RECORDS FOR THIS EXERCISE:
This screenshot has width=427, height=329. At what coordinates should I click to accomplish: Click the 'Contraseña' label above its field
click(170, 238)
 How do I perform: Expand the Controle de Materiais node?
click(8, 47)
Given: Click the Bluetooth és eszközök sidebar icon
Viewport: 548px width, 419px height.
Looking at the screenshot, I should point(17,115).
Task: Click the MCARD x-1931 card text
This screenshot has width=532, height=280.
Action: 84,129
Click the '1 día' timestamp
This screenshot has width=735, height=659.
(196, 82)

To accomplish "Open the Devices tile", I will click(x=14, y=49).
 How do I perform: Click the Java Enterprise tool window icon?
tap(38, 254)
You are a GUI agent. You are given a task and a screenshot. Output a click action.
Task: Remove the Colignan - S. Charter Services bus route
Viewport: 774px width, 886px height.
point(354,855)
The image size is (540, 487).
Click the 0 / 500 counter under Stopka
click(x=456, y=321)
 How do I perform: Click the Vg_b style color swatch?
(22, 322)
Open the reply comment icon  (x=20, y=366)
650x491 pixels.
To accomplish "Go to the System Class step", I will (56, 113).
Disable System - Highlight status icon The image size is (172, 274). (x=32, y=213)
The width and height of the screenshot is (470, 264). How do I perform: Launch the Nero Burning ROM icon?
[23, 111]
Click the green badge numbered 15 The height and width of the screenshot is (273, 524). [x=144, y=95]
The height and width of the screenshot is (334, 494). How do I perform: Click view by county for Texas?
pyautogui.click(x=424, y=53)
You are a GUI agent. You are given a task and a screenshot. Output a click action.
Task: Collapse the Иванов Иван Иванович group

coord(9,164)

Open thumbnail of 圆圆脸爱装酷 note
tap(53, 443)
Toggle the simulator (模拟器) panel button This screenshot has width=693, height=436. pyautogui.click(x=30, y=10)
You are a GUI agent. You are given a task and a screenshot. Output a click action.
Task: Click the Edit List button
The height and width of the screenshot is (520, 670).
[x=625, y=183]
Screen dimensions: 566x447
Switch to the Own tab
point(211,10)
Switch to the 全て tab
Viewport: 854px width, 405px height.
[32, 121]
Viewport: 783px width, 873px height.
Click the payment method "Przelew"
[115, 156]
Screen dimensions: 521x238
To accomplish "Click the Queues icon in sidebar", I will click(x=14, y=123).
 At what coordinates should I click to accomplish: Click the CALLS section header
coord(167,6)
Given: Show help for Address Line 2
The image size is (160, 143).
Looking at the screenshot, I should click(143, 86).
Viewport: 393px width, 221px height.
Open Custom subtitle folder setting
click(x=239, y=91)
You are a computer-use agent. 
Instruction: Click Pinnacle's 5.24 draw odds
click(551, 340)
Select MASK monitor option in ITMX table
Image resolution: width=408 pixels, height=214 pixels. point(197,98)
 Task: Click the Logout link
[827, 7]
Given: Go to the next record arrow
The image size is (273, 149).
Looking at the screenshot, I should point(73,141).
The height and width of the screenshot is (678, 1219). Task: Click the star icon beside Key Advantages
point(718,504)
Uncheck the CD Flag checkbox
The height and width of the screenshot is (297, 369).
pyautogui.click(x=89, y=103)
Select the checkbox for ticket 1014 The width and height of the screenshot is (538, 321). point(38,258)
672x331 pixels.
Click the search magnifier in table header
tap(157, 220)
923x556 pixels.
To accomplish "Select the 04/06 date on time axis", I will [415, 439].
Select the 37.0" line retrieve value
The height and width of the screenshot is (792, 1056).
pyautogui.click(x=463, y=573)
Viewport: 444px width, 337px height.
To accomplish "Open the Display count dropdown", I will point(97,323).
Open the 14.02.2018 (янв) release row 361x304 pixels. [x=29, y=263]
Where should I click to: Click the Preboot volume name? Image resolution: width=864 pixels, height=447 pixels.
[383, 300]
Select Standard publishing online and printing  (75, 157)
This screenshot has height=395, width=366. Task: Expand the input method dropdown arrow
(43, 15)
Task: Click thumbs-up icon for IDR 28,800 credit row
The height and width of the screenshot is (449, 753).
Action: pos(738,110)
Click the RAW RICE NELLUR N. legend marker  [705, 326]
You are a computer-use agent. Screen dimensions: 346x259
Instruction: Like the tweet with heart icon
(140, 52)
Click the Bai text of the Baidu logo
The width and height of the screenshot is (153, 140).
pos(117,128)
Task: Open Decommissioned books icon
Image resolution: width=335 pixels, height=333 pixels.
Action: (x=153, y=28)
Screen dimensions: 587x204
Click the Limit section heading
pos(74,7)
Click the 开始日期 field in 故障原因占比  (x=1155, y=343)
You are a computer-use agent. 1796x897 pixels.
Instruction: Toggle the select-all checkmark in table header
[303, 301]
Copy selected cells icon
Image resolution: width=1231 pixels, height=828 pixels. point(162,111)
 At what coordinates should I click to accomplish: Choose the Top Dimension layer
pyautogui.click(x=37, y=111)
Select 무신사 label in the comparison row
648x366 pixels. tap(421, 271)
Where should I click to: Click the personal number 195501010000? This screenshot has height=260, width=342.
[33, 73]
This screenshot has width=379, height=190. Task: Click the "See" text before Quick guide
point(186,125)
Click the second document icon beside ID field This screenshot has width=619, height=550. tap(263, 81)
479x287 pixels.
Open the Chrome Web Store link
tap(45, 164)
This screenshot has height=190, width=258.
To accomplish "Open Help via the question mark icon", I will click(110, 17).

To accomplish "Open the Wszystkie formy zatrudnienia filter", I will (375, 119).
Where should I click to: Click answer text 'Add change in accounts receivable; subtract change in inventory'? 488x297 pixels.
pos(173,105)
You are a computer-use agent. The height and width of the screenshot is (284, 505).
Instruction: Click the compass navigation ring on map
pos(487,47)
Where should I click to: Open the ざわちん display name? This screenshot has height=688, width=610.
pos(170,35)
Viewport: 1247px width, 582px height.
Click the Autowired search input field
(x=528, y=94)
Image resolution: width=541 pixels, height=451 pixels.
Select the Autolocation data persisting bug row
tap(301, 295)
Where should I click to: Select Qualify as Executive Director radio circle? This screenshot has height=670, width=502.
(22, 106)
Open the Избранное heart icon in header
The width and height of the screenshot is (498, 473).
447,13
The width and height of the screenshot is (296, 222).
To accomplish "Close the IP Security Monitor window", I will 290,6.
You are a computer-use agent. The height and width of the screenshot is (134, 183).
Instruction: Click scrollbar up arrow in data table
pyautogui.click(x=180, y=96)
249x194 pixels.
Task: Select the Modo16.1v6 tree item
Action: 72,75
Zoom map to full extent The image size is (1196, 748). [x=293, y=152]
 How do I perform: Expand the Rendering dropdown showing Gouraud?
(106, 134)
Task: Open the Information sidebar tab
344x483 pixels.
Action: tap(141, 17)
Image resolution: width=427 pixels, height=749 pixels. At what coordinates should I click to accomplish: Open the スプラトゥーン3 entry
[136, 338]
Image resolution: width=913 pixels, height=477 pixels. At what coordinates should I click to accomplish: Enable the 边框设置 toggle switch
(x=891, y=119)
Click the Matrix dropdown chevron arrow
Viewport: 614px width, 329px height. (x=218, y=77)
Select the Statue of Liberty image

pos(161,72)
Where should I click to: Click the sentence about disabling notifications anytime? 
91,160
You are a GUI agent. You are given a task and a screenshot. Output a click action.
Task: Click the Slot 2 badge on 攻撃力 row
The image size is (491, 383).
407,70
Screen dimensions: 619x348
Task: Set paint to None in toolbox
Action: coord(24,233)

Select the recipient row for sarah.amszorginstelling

PROBLEM DETAILS: Repeat all of the material above exactly, with no line dropped.

RESPONSE TO THIS TASK:
This screenshot has width=427, height=329. At what coordinates should I click to accomplish: Click the 'Contraseña' label above its field
click(170, 238)
 How do I perform: Expand the Controle de Materiais node?
click(8, 47)
Given: Click the Bluetooth és eszközök sidebar icon
Viewport: 548px width, 419px height.
Looking at the screenshot, I should point(17,115).
Task: Click the MCARD x-1931 card text
This screenshot has width=532, height=280.
Action: 84,129
Click the '1 día' timestamp
This screenshot has width=735, height=659.
(196, 82)

To accomplish "Open the Devices tile", I will click(x=14, y=49).
 How do I perform: Click the Java Enterprise tool window icon?
tap(38, 254)
You are a GUI agent. You are given a task and a screenshot. Output a click action.
Task: Remove the Colignan - S. Charter Services bus route
Viewport: 774px width, 886px height.
point(354,855)
The image size is (540, 487).
Click the 0 / 500 counter under Stopka
click(x=456, y=321)
 How do I perform: Click the Vg_b style color swatch?
(22, 322)
Open the reply comment icon  (x=20, y=366)
650x491 pixels.
To accomplish "Go to the System Class step", I will (56, 113).
Disable System - Highlight status icon The image size is (172, 274). (x=32, y=213)
The width and height of the screenshot is (470, 264). How do I perform: Launch the Nero Burning ROM icon?
[23, 111]
Click the green badge numbered 15 The height and width of the screenshot is (273, 524). [x=144, y=95]
The height and width of the screenshot is (334, 494). How do I perform: Click view by county for Texas?
pyautogui.click(x=424, y=53)
You are a GUI agent. You are given a task and a screenshot. Output a click action.
Task: Collapse the Иванов Иван Иванович group

coord(9,164)

Open thumbnail of 圆圆脸爱装酷 note
tap(53, 443)
Toggle the simulator (模拟器) panel button This screenshot has width=693, height=436. pyautogui.click(x=30, y=10)
You are a GUI agent. You are given a task and a screenshot. Output a click action.
Task: Click the Edit List button
The height and width of the screenshot is (520, 670).
[x=625, y=183]
Screen dimensions: 566x447
Switch to the Own tab
point(211,10)
Switch to the 全て tab
Viewport: 854px width, 405px height.
[32, 121]
Viewport: 783px width, 873px height.
Click the payment method "Przelew"
[115, 156]
Screen dimensions: 521x238
To accomplish "Click the Queues icon in sidebar", I will click(x=14, y=123).
 At what coordinates should I click to accomplish: Click the CALLS section header
coord(167,6)
Given: Show help for Address Line 2
The image size is (160, 143).
Looking at the screenshot, I should click(143, 86).
Viewport: 393px width, 221px height.
Open Custom subtitle folder setting
click(x=239, y=91)
You are a computer-use agent. 
Instruction: Click Pinnacle's 5.24 draw odds
click(551, 340)
Select MASK monitor option in ITMX table
Image resolution: width=408 pixels, height=214 pixels. point(197,98)
 Task: Click the Logout link
[827, 7]
Given: Go to the next record arrow
The image size is (273, 149).
Looking at the screenshot, I should point(73,141).
The height and width of the screenshot is (678, 1219). Task: Click the star icon beside Key Advantages
point(718,504)
Uncheck the CD Flag checkbox
The height and width of the screenshot is (297, 369).
pyautogui.click(x=89, y=103)
Select the checkbox for ticket 1014 The width and height of the screenshot is (538, 321). point(38,258)
672x331 pixels.
Click the search magnifier in table header
tap(157, 220)
923x556 pixels.
To accomplish "Select the 04/06 date on time axis", I will [415, 439].
Select the 37.0" line retrieve value
The height and width of the screenshot is (792, 1056).
pyautogui.click(x=463, y=573)
Viewport: 444px width, 337px height.
To accomplish "Open the Display count dropdown", I will point(97,323).
Open the 14.02.2018 (янв) release row 361x304 pixels. [x=29, y=263]
Where should I click to: Click the Preboot volume name? Image resolution: width=864 pixels, height=447 pixels.
[383, 300]
Select Standard publishing online and printing  (75, 157)
This screenshot has height=395, width=366. Task: Expand the input method dropdown arrow
(43, 15)
Task: Click thumbs-up icon for IDR 28,800 credit row
The height and width of the screenshot is (449, 753).
Action: pos(738,110)
Click the RAW RICE NELLUR N. legend marker  [705, 326]
You are a computer-use agent. Screen dimensions: 346x259
Instruction: Like the tweet with heart icon
(140, 52)
Click the Bai text of the Baidu logo
The width and height of the screenshot is (153, 140).
pos(117,128)
Task: Open Decommissioned books icon
Image resolution: width=335 pixels, height=333 pixels.
Action: (x=153, y=28)
Screen dimensions: 587x204
Click the Limit section heading
pos(74,7)
Click the 开始日期 field in 故障原因占比  (x=1155, y=343)
You are a computer-use agent. 1796x897 pixels.
Instruction: Toggle the select-all checkmark in table header
[303, 301]
Copy selected cells icon
Image resolution: width=1231 pixels, height=828 pixels. point(162,111)
 At what coordinates should I click to accomplish: Choose the Top Dimension layer
pyautogui.click(x=37, y=111)
Select 무신사 label in the comparison row
648x366 pixels. tap(421, 271)
Where should I click to: Click the personal number 195501010000? This screenshot has height=260, width=342.
[33, 73]
This screenshot has width=379, height=190. Task: Click the "See" text before Quick guide
point(186,125)
Click the second document icon beside ID field This screenshot has width=619, height=550. tap(263, 81)
479x287 pixels.
Open the Chrome Web Store link
tap(45, 164)
This screenshot has height=190, width=258.
To accomplish "Open Help via the question mark icon", I will click(110, 17).

To accomplish "Open the Wszystkie formy zatrudnienia filter", I will (375, 119).
Where should I click to: Click answer text 'Add change in accounts receivable; subtract change in inventory'? 488x297 pixels.
pos(173,105)
You are a computer-use agent. The height and width of the screenshot is (284, 505).
Instruction: Click the compass navigation ring on map
pos(487,47)
Where should I click to: Open the ざわちん display name? This screenshot has height=688, width=610.
pos(170,35)
Viewport: 1247px width, 582px height.
Click the Autowired search input field
(x=528, y=94)
Image resolution: width=541 pixels, height=451 pixels.
Select the Autolocation data persisting bug row
tap(301, 295)
Where should I click to: Select Qualify as Executive Director radio circle? This screenshot has height=670, width=502.
(22, 106)
Open the Избранное heart icon in header
The width and height of the screenshot is (498, 473).
447,13
The width and height of the screenshot is (296, 222).
To accomplish "Close the IP Security Monitor window", I will 290,6.
You are a computer-use agent. The height and width of the screenshot is (134, 183).
Instruction: Click scrollbar up arrow in data table
pyautogui.click(x=180, y=96)
249x194 pixels.
Task: Select the Modo16.1v6 tree item
Action: 72,75
Zoom map to full extent The image size is (1196, 748). [x=293, y=152]
 How do I perform: Expand the Rendering dropdown showing Gouraud?
(106, 134)
Task: Open the Information sidebar tab
344x483 pixels.
Action: tap(141, 17)
Image resolution: width=427 pixels, height=749 pixels. At what coordinates should I click to accomplish: Open the スプラトゥーン3 entry
[136, 338]
Image resolution: width=913 pixels, height=477 pixels. At what coordinates should I click to accomplish: Enable the 边框设置 toggle switch
(x=891, y=119)
Click the Matrix dropdown chevron arrow
Viewport: 614px width, 329px height. (x=218, y=77)
Select the Statue of Liberty image

pos(161,72)
Where should I click to: Click the sentence about disabling notifications anytime? 
91,160
You are a GUI agent. You are given a task and a screenshot. Output a click action.
Task: Click the Slot 2 badge on 攻撃力 row
The image size is (491, 383).
407,70
Screen dimensions: 619x348
Task: Set paint to None in toolbox
Action: coord(24,233)

Select the recipient row for sarah.amszorginstelling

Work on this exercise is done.